I just finished Church History in Plain Language by Bruce L. Shelley.  The title, Church History in Plain Language (CHPL), is a great way to describe the book.  It is about church history from the time of Jesus to the end of the 20th century AND it is easy to read (i.e. in plain language).  I would highly recommend this book to anyone who has an interest in history and to any and all Christians.

The writing is the most appealing part of this book.  Church History can frequently seem daunting because of all the names and events; and many books are written so academically that the information is not readily accessible to beginners (such as myself) to Church History.  This book is a remedy to that ailment.  The book is easy to read and, at the same time, I didn't feel like the material was diluted.

The book is written from a Protestant perspective but that was okay with me; I just happen to be a Protestant.  :)

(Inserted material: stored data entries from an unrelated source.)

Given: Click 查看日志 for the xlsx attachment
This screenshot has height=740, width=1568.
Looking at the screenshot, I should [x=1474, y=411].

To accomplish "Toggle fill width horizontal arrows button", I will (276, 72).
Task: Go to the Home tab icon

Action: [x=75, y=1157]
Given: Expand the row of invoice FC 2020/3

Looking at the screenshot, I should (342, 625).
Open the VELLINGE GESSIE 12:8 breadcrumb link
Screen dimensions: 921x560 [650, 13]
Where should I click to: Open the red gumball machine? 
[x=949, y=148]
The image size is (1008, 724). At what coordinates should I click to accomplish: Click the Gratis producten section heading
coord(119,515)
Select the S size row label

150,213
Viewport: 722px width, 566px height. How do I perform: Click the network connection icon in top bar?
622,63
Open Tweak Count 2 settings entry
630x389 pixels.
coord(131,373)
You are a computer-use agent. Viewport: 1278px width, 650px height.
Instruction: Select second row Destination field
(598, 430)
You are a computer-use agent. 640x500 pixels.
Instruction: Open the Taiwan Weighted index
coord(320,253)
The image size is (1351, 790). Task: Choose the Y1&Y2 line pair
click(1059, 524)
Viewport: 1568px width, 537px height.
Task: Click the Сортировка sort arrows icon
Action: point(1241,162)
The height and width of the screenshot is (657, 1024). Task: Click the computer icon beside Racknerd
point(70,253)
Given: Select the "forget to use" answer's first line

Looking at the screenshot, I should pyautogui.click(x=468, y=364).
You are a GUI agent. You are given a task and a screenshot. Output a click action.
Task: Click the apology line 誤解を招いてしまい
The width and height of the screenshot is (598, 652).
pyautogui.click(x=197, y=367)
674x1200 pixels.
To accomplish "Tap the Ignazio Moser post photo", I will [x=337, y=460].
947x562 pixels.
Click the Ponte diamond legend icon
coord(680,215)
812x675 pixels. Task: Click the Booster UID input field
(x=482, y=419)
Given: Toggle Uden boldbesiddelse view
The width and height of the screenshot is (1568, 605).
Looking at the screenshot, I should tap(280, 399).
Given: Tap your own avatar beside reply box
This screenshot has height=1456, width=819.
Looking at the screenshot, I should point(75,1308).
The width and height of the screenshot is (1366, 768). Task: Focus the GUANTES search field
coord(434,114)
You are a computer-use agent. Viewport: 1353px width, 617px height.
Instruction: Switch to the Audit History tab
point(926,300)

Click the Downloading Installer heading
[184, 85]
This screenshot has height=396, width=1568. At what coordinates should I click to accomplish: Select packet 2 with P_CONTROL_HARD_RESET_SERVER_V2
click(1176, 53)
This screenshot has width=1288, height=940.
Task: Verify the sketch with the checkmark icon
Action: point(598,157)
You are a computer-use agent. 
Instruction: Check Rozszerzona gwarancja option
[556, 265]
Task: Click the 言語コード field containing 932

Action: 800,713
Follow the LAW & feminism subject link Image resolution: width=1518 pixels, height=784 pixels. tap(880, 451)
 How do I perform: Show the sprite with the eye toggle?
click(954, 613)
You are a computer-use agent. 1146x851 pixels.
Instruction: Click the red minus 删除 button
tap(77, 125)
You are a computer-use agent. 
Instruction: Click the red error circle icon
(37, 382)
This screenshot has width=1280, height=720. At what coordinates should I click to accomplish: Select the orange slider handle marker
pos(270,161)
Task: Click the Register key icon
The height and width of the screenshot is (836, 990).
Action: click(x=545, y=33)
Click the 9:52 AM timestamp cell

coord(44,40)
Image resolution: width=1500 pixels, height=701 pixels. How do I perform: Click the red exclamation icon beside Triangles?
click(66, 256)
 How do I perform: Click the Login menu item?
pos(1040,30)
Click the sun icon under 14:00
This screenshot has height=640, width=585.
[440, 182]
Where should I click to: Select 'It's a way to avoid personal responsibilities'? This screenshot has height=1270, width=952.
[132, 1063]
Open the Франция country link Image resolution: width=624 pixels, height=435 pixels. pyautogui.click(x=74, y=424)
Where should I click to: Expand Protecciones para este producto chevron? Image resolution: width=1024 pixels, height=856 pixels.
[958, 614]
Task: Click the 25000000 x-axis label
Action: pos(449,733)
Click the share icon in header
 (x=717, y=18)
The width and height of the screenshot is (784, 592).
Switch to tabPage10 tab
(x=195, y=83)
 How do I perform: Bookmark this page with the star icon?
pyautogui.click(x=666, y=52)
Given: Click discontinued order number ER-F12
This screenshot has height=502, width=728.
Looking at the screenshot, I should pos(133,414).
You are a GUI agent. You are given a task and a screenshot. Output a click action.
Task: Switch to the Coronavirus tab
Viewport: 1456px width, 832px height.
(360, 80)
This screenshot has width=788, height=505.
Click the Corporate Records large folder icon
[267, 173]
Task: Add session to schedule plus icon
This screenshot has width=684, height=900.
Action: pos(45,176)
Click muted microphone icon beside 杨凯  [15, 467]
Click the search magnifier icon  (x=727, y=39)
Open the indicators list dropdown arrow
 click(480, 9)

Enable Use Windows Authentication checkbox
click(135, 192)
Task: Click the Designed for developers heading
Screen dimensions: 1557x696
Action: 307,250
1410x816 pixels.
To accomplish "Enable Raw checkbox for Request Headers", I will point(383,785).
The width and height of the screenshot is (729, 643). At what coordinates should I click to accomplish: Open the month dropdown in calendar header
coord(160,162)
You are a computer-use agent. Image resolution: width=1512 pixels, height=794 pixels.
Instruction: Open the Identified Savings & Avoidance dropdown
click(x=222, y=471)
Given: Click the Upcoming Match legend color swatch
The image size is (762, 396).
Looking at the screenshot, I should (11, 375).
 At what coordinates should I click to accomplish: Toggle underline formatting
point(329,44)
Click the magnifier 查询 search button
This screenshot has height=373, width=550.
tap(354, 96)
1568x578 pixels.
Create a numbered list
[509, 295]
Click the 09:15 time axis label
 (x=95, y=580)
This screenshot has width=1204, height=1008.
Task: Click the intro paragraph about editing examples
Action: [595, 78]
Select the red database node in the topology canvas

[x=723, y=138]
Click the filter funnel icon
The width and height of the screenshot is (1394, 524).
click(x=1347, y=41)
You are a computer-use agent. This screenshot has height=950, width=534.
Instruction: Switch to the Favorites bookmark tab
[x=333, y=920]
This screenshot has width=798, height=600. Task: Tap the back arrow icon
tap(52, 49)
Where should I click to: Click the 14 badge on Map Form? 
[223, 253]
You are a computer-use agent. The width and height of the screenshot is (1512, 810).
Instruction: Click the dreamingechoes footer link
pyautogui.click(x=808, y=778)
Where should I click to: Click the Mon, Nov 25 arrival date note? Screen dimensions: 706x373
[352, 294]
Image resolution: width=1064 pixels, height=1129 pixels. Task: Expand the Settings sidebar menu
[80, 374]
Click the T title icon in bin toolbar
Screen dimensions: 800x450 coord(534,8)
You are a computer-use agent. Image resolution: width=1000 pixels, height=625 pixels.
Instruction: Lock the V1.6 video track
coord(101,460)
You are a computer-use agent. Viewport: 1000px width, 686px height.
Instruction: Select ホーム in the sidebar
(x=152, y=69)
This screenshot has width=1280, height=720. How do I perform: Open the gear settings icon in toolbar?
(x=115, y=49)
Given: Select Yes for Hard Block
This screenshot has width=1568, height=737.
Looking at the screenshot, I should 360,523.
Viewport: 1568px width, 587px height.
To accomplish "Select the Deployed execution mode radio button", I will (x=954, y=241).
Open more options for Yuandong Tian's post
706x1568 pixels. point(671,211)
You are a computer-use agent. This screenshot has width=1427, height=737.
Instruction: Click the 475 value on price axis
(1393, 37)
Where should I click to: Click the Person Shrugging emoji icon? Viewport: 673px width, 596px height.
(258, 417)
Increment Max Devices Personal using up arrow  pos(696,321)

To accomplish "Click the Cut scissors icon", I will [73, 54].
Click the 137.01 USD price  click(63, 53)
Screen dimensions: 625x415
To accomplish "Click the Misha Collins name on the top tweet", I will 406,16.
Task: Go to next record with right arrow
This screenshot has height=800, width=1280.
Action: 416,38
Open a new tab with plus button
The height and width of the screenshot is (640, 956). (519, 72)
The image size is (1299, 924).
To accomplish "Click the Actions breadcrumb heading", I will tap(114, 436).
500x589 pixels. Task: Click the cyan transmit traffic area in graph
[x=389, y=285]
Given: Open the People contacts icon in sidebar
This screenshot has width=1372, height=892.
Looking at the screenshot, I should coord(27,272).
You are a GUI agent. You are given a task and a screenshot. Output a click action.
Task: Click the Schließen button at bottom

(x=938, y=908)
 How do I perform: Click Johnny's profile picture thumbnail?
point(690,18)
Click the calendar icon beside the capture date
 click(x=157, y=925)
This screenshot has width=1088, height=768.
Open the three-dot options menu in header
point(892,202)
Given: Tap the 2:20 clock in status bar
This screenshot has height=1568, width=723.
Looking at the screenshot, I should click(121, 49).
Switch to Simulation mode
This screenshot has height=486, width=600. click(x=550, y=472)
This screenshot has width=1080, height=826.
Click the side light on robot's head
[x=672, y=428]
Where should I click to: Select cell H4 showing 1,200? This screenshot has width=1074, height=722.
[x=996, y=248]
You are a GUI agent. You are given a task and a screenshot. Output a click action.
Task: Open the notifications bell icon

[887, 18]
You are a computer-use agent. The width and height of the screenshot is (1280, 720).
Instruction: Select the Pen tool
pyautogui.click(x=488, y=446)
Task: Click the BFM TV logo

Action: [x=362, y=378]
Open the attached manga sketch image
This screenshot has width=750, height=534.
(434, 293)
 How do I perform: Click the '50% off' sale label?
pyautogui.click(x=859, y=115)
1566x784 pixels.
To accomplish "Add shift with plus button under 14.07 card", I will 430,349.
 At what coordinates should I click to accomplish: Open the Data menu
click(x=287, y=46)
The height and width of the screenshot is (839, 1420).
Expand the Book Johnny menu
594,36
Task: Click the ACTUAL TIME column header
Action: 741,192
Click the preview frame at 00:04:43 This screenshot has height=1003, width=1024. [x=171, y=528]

Each chapter is about 10 to 15 pages long.  The chapters are organized loosely by chronology.  They are organized more by topic within a time period within church history.  Where Shelley could, he writes an anecdote about person and then describes the context of that person within that time.  This method was great because it drew me into the story of each time period and it personalized the period allowing me to see it through the eyes of an individual.

There were a lot of things (especially between the time of ACTS up to the REFORMATION) that I just never learned.  For example, I did not know that Atilla the Hun came from Mongolia right up to the walls of Rome.  I did not know why the Eastern Orthodox Church and the Roman Catholic Church split or even what the difference between the two were.  Etc.

A perspective that CHPL helped me gain was this: the problems that are plaguing the church today, the heresies that Christians have to deal with today, none of it is new.  Looking through CHPL, the problems we have today are just theme-and-variations of problems that we've had in the past.  So for anyone who needs to problem solve, a study of church history may be invaluable.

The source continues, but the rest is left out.